With an ORR of 72% the primary aim of the study was missed. Corazzelli and colleagues reported an ORR of 78% for R-GemOx in a study population that also included patients with DLBCL besides indolent lymphoma [38]. The response rate was higher in aggressive (79%) compared to indolent lymphoma (70%) (without MCL) [38]. Similar results were observed in another trial investigating R-GemOx in a mixed cohort of aggressive and indolent B-cell lymphoma with an ORR of 83% [34]. Notably, the addition of rituximab has substantially improved the response rate in the relapsed B-cell lymphoma [24, 38]. The disclosure of this data during the conduct of the study had prompted us to incorporate rituximab in this trial, nowadays being the reference treatment alongside a chemotherapy backbone.

The PFS of around 1 year is consistent with the results from the R-FCM trial without maintenance therapy [24]. In contrast, bendamustin-rituximab (BR) has been proven to be more effective [39].

Particularly in MCL, small subgroup analyses indicated decent response rates to R-GemOx [34, 38]. In our study, 69% of 16 MCL patients achieved PR or CR. However, as novel substances like ibrutinib have proven to be superior to conventional chemotherapy in early relapses of MCL, R-GemOx might be an alternative option for later relapses occurring after > 24 months [10]. In the era of cellular therapy, it might be used as bridging to CAR-T cell therapy.

In r/r FL, several novel treatments such as rituximab-lenalidomide, mosunetuzumab or CAR-T-cells have recently been approved, making R-GemOx obsolete in this indication [21, 40, 41].

Hematological toxicity constitutes by far the most common grade 3/4 adverse events in this trial, being in line with previously reported trials evaluating GemOx in r/r B-cell lymphoma patients [34, 36, 38]. However, except for one grade 4 infection no cases of severe infections or bleeding were reported.

Interestingly, when R-GemOx was applied in a first-line setting, hematotoxicity was significantly lower suggesting limited bone marrow reserve poses an important risk for developing severe cytopenias [35]. Comparable toxicities were observed with other relapse regimens such as R-FCM and BMR [24, 42]. In contrast, BR offers a more favorable safety profile [39].

Peripheral neurotoxicity grade ≥ 3 occurred in 5% of the patients corresponding to the results in previously published trials with oxaliplatin and gemcitabine [35, 36, 38].

In conclusion, the study failed to meet its primary aim, though it could be demonstrated that the combination of rituximab, gemcitabine with oxaliplatin at a dose of 70 mg/m2 is safe and feasible in r/r indolent and mantle cell lymphoma.

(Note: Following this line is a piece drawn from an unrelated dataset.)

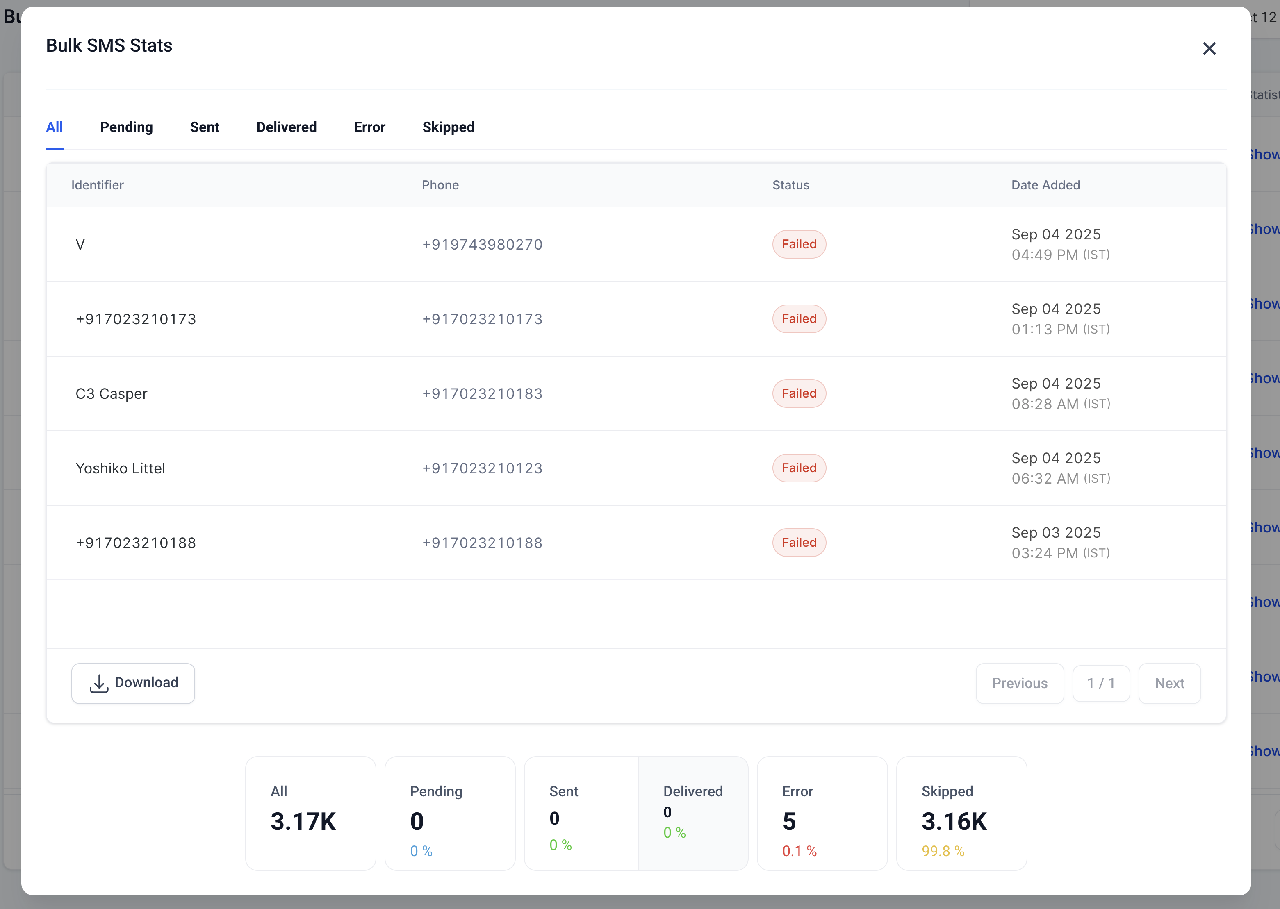Click the Failed badge for C3 Casper
Image resolution: width=1280 pixels, height=909 pixels.
(798, 393)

Although the reported ORR of 72% demonstrates a significant anti-lymphoma efficacy, other combinations such as BR offer a more favorable efficacy and safety profile [39]. The approval of bispecific antibodies, immunomodulatory drugs and CAR-T-cells in recent years has displaced the use of conventional chemotherapy to a large part in the therapeutic landscape of r/r indolent and mantle cell lymphoma. In our opinion, R-GemOx only represents an alternative option in late relapses or for bridging to CAR-T-cell therapy specifically in MCL.